The Inseparable Link Between Sleep and Well-being
- vikstevens
- Jan 15
- 6 min read
Sleep problems are a significant and growing worldwide health issue, often described as a global epidemic. Sleep problems can be described as the difficulty in initiating or maintaining sleep or suffering from non restorative sleep.
Sleep is fundamentally essential for numerous aspects of human function and well-being. It is a vital process that the body requires to repair itself and function properly. Sleep is not only a major activity that occupies about one-third of our lives, but it also affects our capacity to engage in all our daily activities and influences our behaviour.
Sleep problems impact daily occupations such as work, social performance, and overall well-being. Many studies conclude that less than 7 hours of sleep per day, for adults, is inadequate and is linked to decreased physical, emotional and cognitive function (Chaput et al. 2020).

How Sleep impacts Cognition:
Judgement: People who do not get sufficient sleep are more likely to make risky choices and may focus on a potential reward rather than downsides. It can be difficult to learn from these mistakes, since the normal method of processing and consolidating emotional memory is compromised due to lack of sleep (Killgore, Kamimori and Balkin, 2011 & Van Someran et al, 2015).
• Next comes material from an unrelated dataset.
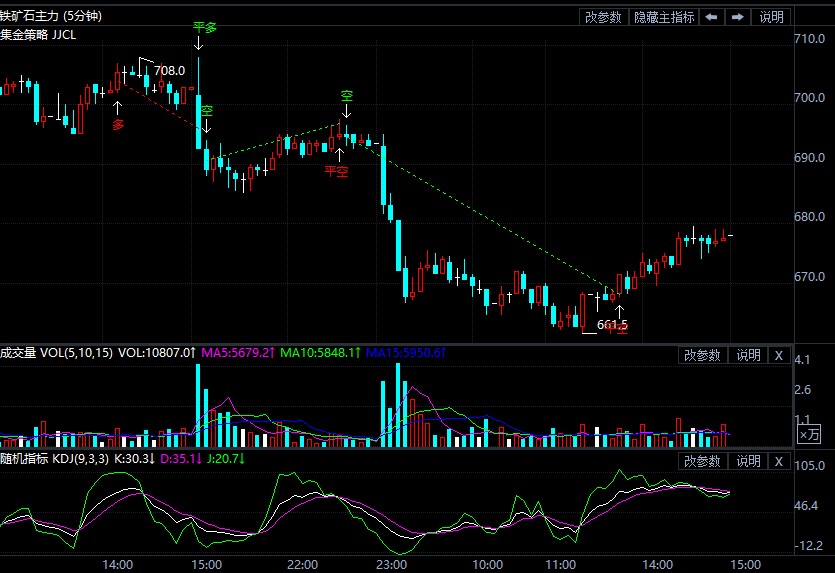Click the left arrow in main chart toolbar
Decision making and adaptability: Sleep deprivation impairs decision making by reducing the ability to adapt and thrive in uncertain or changing circumstances (Harrison & Horne, 2000). A major reason this occurs is rigid thinking or "feedback blunting", in which the capacity to learn and improve on-the-fly is diminished (Whitney et al., 2015).
Attention: Lack of sleep affects a person's attention, as well as their learning and processing. A lack of sleep has also been found to induce effects that are similar to being drunk, which slows down thinking and reaction time cognitive performance, such as alertness, attention, memory, executive functioning and learning (Dawson & Reid, 1997).
Memory: Studies have found that people who are sleep deprived are at risk of forming false memories as both NREM and REM sleep are important for broader memory consolidation (Lo et al. 2016). Sleep helps consolidate memories and skills learned during the day. Without enough rest, recalling information or applying new knowledge becomes difficult.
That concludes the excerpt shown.